Karena efek sering nonton acara
masak, dank arena dipicu sama ayah yang ngremehin ,ngatain aku Cuma nganggur
enak-enakan di rumah, jadilah timbul hobi yang dating tak diundang pulang nggak
tau jalan. Bukan Cuma sekali dua kali aku masak buat konsumsi public (maksudku
keluargaku), aku jadi sering banget
masak sendiri tanpa campur tangan ibu. Kalo harus aku tulisin juga
bermacam-macam masakan yang berhasil aku bikin, maaf banget, seharian waktu
anda akan terbuang buat baca cerpen ini.
Lagipula, untuk ngetik komposisi,alat,bahan, dan cara memasak, akan sangat
membuat tangan kejang-kejang. Mungkin aku sebutin aja judul masakan-masakannya,
dan silakan berimajinasi seperti apa aja boleeeh.

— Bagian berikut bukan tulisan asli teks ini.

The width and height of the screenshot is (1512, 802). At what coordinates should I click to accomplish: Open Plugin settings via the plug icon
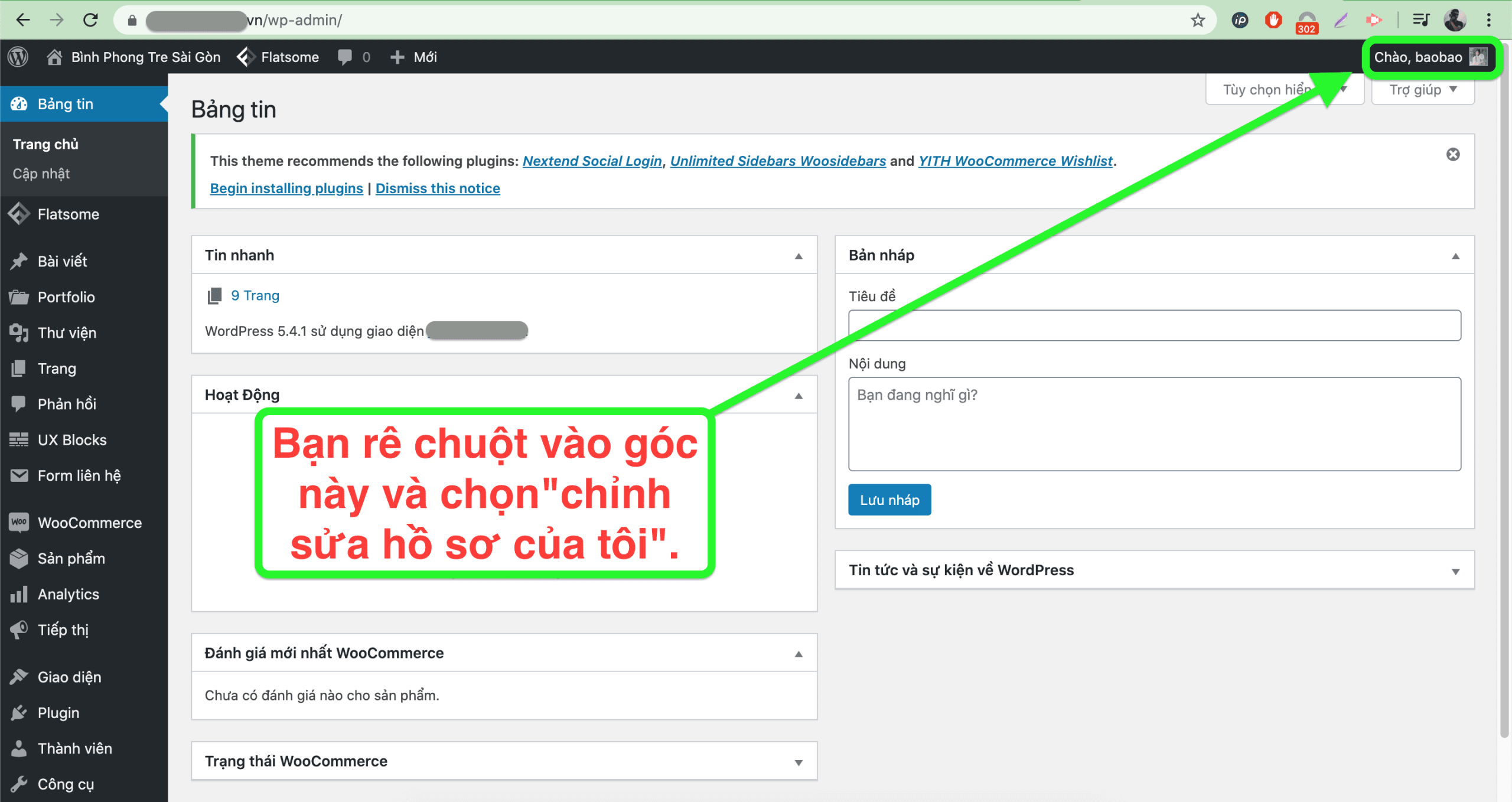pos(18,712)
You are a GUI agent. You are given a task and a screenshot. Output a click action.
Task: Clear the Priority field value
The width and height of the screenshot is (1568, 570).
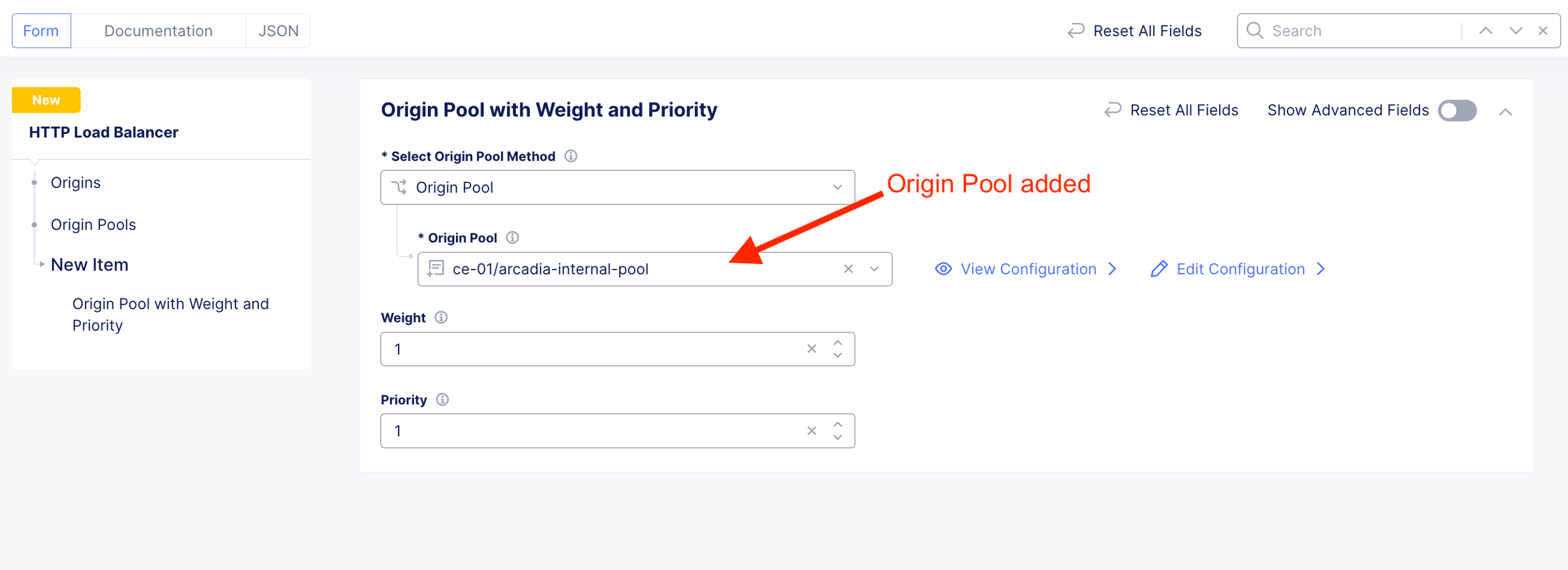(811, 431)

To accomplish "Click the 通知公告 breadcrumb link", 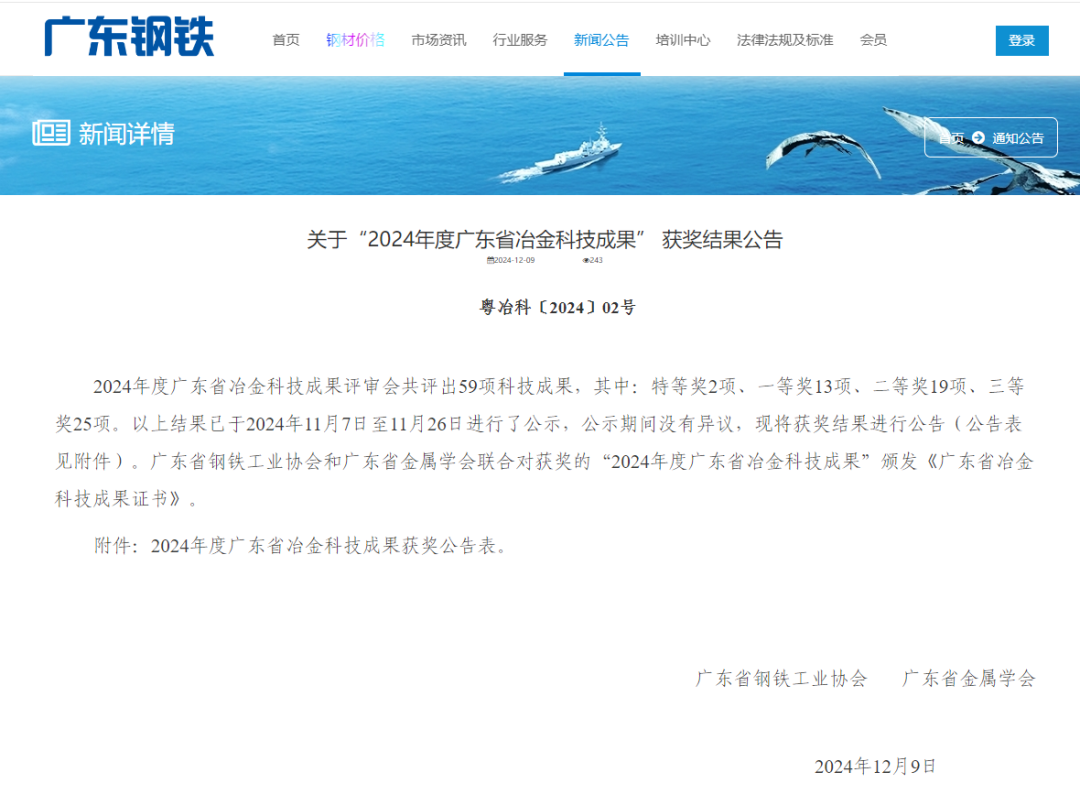I will pos(1018,137).
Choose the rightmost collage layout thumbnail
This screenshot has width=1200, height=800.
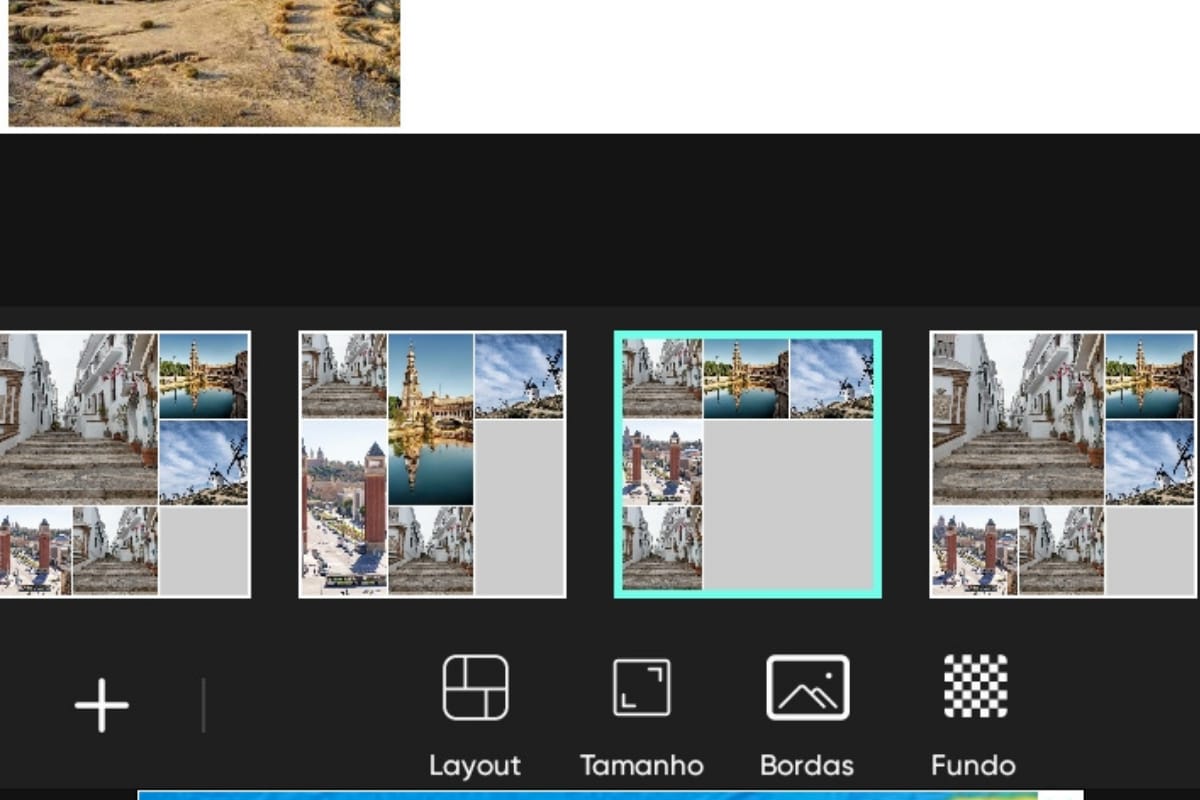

Setelah Tumis Narsis launching,
ada lagi masakan yang kata adek-adekku, laziz, namanya Daging Blender Tembem.
Lalu masakan berikutnya, yang lulus uji kelayakan dimakan olehBadan Peneliti
Makanan Rumah Tangga Keluarga (BPMRTK), yang diketuai oleh ayahku, dan
beranggotan 3 profesor-profesornya, yaitu ibuku dan kedua adek kembarku,nama
masakannya adalah Kacang Pendek Sambal Asin. Kata keluargaku,rasanya, Mak
Nyuuss. Kemudian rentetan masakan lainnya yang terbukti enak dan layak makan
adalah, Bakwan Tempe Gendut, Sayur Kesegaran Jasmani, Tahu Bule Oseng Asik,
Telor Bahenol, Ikan Asin featuring Pete Pahit, dan yang terakhir aku bikin
sebelum cerpen ini jadi, namanya, Sop Wonder Woman. Selain bikin makanan, aku
juga merambah ke nyoba bikin minuman. Tapi aku Cuma berhasil bikin 3 macam
minuman enak,sih. Yang pertama, Nangka Juice with Gula Merah, habis itu aku
bikin lagi, The Asem Aduhai (ini kayak nama warung remang-remang banget ya).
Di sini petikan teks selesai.